Litter, a mote in the eye of the National Park Authority

February 17, 2016 Nick Kempe No comments exist

IMG_1657 If you’ve been along the A82 in the last eight months, you might have seen this wrecked car just off the road south of Inverarnan. I first saw it last summer  and when it was still there in October wrote to Gordon Watson, Chief Executive of the National Park Authority to ask if the Park had noticed it and were planning to do anything about it.
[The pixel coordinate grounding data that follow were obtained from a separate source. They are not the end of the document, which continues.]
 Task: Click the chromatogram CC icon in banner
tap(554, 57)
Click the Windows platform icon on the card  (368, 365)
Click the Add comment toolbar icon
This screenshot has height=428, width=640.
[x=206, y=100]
His reply makes instructive reading   FOI 2015-045 Response – abandoned car

This photo was taken on 16th February on my way back from Glen Coe.   It is a tad ironic that the car is in the west Loch Lomond camping management zone where the Park and Ministers want camping banned from next year because, wait for it, the unacceptable litter left by campers.  Perhaps the park  could explain why wrecked and abandoned cars are more acceptable than wrecked and abandoned tents?

The Park though has form on wrecked cars, as John Donohoe, my successor as President of the Mountaineering Council of Scotland told me last year.  He had been a member of the LLTNP Local Access Forum for a while and on a site visit a member of Park staff pointed out a wrecked car and said they had no powers to deal with such issues.  A member of the LAF then asked who the landowner was and was told Forest Enterprise – who have better haulage and removal equipment than anyone else in the country.  It would only have taken a phone call.

Its hard to see how the absentee landowner – and in 2012 at least the Garabal estate was owned by Tuwo Daugard A/S from Denmark – would object to removal of this car but there are clear links to the land reform agenda.  If the Park is having difficulty tracing then landowner, then this is another argument about the need for transparency around land ownership.   If the landowner is refusing to act, its an argument for public authorities to be able to assume the powers of landownership where landowners are not acting in the public interest.